In general, Trump is expected to be a free-market, business-friendly, anti-regulatory president. Would he gut or at least weaken the FDA or USDA? That's not likely, as both the 2011 Food Safety Modernization Act and this year's GMO labeling bills were painstakingly crafted to win bipartisan support. And food safety is likely not an issue even Trump would dare mess with.

There are some changes that seem apparent, and most of these will sit well with the food and beverage industry and big business in general:

  • Immigration reform: Don't look for the wholesale deportation of every illegal immigrant in this country – who provide most of our seasonal labor -- much less a ban on incoming Muslins. If anything, the candidate who made so much hay with the issue may finally force the Republican-controlled Congress to face the music, to make it a Republican issue, not a Democratic one, and craft some kind of immigration reform that makes as much sense to Big Business as it does to xenophobes. Anything more extreme will end up costing business owners, as a smaller labor pool will result in higher wages.
  • Affordable Health Care Act: It's almost certain President Trump and the Republican Congress will jettison parts of "Obamacare." But it looks just as likely that some kind of national health care plan will survive. Just a day before election day in Scranton, Pa., Trump told a rally: "Look at the mess, and look at the corruption. Real change begins immediately with the repealing and replacing of the disaster known as Obamacare." After his day-two meeting with President Obama, Trump said there were provisions of the Affordable Health Care Act he'd like to retain, especially the universality of coverage, even for pre-existing conditions, and the ability for young people to stay on their parents' insurance plans until age 26. Perhaps President Trump will be able to rally enough Republican Congressional support so the GOP can craft a replacement of its own. Ergo, TrumpCare?

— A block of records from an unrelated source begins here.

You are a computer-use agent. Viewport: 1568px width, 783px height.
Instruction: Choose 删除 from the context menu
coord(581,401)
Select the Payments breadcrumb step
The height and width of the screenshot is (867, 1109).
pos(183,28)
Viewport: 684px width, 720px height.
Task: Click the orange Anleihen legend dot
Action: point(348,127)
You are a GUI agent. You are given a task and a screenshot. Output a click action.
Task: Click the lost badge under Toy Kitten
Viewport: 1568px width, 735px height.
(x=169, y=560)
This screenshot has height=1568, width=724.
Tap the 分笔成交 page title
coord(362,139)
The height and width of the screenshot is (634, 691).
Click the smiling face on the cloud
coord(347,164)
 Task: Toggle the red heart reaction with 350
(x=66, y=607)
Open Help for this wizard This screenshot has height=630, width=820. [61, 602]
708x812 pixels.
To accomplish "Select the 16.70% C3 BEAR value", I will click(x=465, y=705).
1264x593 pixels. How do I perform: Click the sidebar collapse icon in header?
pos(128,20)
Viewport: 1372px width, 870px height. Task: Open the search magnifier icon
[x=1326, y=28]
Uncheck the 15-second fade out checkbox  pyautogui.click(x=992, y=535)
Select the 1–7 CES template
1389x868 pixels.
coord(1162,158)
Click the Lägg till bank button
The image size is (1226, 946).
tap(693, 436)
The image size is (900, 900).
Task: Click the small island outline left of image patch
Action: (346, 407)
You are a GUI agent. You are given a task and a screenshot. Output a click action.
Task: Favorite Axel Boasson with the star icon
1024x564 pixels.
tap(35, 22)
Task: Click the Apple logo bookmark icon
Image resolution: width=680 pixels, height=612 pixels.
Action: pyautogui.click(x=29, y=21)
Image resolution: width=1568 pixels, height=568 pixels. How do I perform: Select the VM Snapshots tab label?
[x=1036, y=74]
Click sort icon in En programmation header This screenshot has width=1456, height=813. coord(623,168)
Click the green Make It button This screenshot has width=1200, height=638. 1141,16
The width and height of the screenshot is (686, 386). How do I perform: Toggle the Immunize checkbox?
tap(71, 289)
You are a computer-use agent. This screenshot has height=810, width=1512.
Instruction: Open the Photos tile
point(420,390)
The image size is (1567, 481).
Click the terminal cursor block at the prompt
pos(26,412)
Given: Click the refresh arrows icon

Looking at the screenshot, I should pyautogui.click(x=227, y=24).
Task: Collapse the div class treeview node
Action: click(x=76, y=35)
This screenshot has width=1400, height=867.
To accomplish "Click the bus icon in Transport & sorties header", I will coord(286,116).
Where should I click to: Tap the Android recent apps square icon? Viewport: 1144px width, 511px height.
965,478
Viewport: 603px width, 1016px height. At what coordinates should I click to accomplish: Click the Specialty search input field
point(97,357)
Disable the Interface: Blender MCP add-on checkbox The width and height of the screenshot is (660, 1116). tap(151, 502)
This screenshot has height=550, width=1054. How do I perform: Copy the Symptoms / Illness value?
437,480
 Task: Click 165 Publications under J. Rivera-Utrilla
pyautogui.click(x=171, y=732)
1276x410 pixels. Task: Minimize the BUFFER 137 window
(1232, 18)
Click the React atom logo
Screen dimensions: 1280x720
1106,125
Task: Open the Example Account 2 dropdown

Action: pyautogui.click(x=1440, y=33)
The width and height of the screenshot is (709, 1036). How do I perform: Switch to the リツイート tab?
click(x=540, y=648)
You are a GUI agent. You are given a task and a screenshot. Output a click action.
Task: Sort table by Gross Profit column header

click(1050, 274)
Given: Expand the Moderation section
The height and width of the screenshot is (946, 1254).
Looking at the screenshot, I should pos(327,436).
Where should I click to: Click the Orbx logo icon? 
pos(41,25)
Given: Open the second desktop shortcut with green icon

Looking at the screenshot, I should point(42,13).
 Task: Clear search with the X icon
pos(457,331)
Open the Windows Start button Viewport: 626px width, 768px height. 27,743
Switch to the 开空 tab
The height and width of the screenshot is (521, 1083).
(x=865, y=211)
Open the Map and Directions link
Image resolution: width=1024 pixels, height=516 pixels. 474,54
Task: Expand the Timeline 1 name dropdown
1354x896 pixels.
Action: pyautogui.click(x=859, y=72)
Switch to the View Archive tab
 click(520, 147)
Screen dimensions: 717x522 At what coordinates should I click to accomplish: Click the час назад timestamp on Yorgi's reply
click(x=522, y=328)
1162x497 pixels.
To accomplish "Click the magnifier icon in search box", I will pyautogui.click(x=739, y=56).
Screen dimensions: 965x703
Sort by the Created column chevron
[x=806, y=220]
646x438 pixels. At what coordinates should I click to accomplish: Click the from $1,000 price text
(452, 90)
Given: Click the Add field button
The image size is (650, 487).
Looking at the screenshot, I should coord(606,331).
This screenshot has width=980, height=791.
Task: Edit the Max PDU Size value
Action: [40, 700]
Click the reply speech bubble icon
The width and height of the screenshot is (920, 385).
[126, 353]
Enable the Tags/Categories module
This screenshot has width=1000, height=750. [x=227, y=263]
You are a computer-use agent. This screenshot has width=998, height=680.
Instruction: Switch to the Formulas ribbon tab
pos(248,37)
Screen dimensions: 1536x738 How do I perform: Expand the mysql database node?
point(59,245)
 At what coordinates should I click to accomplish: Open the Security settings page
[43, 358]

  • Trade agreements: This subject cuts both ways for big business. Candidate Trump expressed scorn for most trade agreements, vowing to pull out of the 1994 North American Free Trade Agreement and to renegotiate the Trans-Pacific Partnership (TPP), which has not yet been approved by Congress. Most lobbyists for the food & beverage industry, which is much more of an exporter than an importer, support trade agreements. If Trump keeps his protectionist promises, which include a 45 percent tariff on products from China and a 35 percent tariff on those from Mexico, consequences will follow, says Gary Clyde Hufbauer, a former Treasury official and current senior fellow at the Peterson Institute for International Economics, as quoted in Fox News Latino. But he cited as big losers the likes of Boeing, Caterpillar and General Electric -- not Tyson, PepsiCo or KraftHeinz.
  • Environmental: This might be the issue that most distances Trump from Obama and all previous presidents. Candidate Trump repeatedly and strongly said environmental policies are overwrought. He does not believe in global warming, promised to open up offshore drilling and to allow natural gas or oil pipelines just about anywhere. He promised looser restrictions on coal-fired energy plants and elimination of subsidies that fund alternative energies. The EPA was often in his crosshairs; at one point he suggested eliminating the agency. If that attitude carries over to environmental regulations affecting food & beverage plants, look for looser regulations on site, waste and groundwater restrictions as well as emissions.